■ Excerpted records:
····················

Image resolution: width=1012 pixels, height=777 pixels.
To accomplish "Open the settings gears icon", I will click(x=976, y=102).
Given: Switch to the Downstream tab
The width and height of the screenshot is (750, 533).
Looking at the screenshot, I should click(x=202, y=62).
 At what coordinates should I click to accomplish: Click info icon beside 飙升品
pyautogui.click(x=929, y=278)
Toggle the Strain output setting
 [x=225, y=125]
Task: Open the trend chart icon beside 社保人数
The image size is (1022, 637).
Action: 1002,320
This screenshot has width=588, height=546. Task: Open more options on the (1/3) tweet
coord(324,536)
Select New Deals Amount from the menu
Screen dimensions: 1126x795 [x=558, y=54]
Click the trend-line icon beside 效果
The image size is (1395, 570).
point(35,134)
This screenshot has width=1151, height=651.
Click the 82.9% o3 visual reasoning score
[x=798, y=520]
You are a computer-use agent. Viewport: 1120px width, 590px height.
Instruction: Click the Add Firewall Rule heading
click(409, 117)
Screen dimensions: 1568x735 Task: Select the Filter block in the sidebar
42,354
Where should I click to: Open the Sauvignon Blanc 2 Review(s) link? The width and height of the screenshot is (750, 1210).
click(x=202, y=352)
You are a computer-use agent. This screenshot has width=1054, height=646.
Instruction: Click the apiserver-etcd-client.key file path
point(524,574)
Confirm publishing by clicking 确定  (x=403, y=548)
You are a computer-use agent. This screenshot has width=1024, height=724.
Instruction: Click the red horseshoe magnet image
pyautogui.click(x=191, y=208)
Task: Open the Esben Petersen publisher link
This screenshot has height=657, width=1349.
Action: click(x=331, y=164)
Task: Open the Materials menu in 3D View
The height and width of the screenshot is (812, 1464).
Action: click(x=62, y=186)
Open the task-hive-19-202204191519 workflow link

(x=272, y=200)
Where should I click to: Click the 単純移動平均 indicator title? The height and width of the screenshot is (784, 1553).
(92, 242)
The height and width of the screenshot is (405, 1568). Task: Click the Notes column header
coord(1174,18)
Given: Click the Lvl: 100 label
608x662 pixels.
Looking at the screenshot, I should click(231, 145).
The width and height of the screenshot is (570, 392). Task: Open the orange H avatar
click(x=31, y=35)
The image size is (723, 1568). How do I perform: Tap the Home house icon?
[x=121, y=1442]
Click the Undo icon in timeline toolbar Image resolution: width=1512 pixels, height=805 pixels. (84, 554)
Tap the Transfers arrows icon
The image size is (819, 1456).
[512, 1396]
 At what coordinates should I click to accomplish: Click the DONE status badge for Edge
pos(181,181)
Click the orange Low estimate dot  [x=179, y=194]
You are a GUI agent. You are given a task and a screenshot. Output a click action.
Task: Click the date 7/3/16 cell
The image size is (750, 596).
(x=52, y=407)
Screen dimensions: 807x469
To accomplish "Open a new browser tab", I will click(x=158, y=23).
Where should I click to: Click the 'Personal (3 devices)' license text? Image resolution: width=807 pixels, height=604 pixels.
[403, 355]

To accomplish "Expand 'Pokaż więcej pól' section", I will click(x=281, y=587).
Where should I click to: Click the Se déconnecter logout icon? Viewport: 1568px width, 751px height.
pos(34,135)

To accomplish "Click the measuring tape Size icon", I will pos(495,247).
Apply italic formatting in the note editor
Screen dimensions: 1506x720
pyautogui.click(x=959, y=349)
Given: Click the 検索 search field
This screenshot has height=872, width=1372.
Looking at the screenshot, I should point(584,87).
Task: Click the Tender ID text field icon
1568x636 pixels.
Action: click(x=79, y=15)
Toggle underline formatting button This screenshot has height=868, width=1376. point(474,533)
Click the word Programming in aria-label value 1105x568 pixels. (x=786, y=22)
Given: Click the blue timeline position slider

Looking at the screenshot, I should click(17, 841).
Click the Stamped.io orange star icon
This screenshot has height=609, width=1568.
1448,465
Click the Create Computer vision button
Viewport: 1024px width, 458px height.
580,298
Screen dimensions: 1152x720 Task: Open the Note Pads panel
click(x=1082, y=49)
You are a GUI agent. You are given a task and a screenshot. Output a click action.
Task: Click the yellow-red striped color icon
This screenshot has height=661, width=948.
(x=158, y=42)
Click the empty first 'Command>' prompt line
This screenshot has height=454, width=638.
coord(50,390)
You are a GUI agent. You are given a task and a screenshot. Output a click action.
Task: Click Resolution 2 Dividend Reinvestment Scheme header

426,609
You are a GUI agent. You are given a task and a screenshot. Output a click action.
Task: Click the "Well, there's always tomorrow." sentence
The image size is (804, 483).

····················

■ Problem requirements: Rewrite the records above, changing every "computer-use agent" to "desktop agent" and leaving everything else unchanged.

■ Answer to the problem:
Image resolution: width=1012 pixels, height=777 pixels.
To accomplish "Open the settings gears icon", I will click(x=976, y=102).
Given: Switch to the Downstream tab
The width and height of the screenshot is (750, 533).
Looking at the screenshot, I should click(x=202, y=62).
 At what coordinates should I click to accomplish: Click info icon beside 飙升品
pyautogui.click(x=929, y=278)
Toggle the Strain output setting
 [x=225, y=125]
Task: Open the trend chart icon beside 社保人数
The image size is (1022, 637).
Action: 1002,320
This screenshot has width=588, height=546. Task: Open more options on the (1/3) tweet
coord(324,536)
Select New Deals Amount from the menu
Screen dimensions: 1126x795 [x=558, y=54]
Click the trend-line icon beside 效果
The image size is (1395, 570).
point(35,134)
This screenshot has width=1151, height=651.
Click the 82.9% o3 visual reasoning score
[x=798, y=520]
You are a desktop agent. Viewport: 1120px width, 590px height.
Instruction: Click the Add Firewall Rule heading
click(409, 117)
Screen dimensions: 1568x735 Task: Select the Filter block in the sidebar
42,354
Where should I click to: Open the Sauvignon Blanc 2 Review(s) link? The width and height of the screenshot is (750, 1210).
click(x=202, y=352)
You are a desktop agent. This screenshot has width=1054, height=646.
Instruction: Click the apiserver-etcd-client.key file path
point(524,574)
Confirm publishing by clicking 确定  (x=403, y=548)
You are a desktop agent. This screenshot has width=1024, height=724.
Instruction: Click the red horseshoe magnet image
pyautogui.click(x=191, y=208)
Task: Open the Esben Petersen publisher link
This screenshot has height=657, width=1349.
Action: click(x=331, y=164)
Task: Open the Materials menu in 3D View
The height and width of the screenshot is (812, 1464).
Action: click(x=62, y=186)
Open the task-hive-19-202204191519 workflow link

(x=272, y=200)
Where should I click to: Click the 単純移動平均 indicator title? The height and width of the screenshot is (784, 1553).
(92, 242)
The height and width of the screenshot is (405, 1568). Task: Click the Notes column header
coord(1174,18)
Given: Click the Lvl: 100 label
608x662 pixels.
Looking at the screenshot, I should click(231, 145).
The width and height of the screenshot is (570, 392). Task: Open the orange H avatar
click(x=31, y=35)
The image size is (723, 1568). How do I perform: Tap the Home house icon?
[x=121, y=1442]
Click the Undo icon in timeline toolbar Image resolution: width=1512 pixels, height=805 pixels. (84, 554)
Tap the Transfers arrows icon
The image size is (819, 1456).
[512, 1396]
 At what coordinates should I click to accomplish: Click the DONE status badge for Edge
pos(181,181)
Click the orange Low estimate dot  [x=179, y=194]
You are a GUI agent. You are given a task and a screenshot. Output a click action.
Task: Click the date 7/3/16 cell
The image size is (750, 596).
(x=52, y=407)
Screen dimensions: 807x469
To accomplish "Open a new browser tab", I will click(x=158, y=23).
Where should I click to: Click the 'Personal (3 devices)' license text? Image resolution: width=807 pixels, height=604 pixels.
[403, 355]

To accomplish "Expand 'Pokaż więcej pól' section", I will click(x=281, y=587).
Where should I click to: Click the Se déconnecter logout icon? Viewport: 1568px width, 751px height.
pos(34,135)

To accomplish "Click the measuring tape Size icon", I will pos(495,247).
Apply italic formatting in the note editor
Screen dimensions: 1506x720
pyautogui.click(x=959, y=349)
Given: Click the 検索 search field
This screenshot has height=872, width=1372.
Looking at the screenshot, I should point(584,87).
Task: Click the Tender ID text field icon
1568x636 pixels.
Action: click(x=79, y=15)
Toggle underline formatting button This screenshot has height=868, width=1376. point(474,533)
Click the word Programming in aria-label value 1105x568 pixels. (x=786, y=22)
Given: Click the blue timeline position slider

Looking at the screenshot, I should click(17, 841).
Click the Stamped.io orange star icon
This screenshot has height=609, width=1568.
1448,465
Click the Create Computer vision button
Viewport: 1024px width, 458px height.
580,298
Screen dimensions: 1152x720 Task: Open the Note Pads panel
click(x=1082, y=49)
You are a GUI agent. You are given a task and a screenshot. Output a click action.
Task: Click the yellow-red striped color icon
This screenshot has height=661, width=948.
(x=158, y=42)
Click the empty first 'Command>' prompt line
This screenshot has height=454, width=638.
coord(50,390)
You are a GUI agent. You are given a task and a screenshot. Output a click action.
Task: Click Resolution 2 Dividend Reinvestment Scheme header

426,609
You are a GUI agent. You are given a task and a screenshot. Output a click action.
Task: Click the "Well, there's always tomorrow." sentence
The image size is (804, 483).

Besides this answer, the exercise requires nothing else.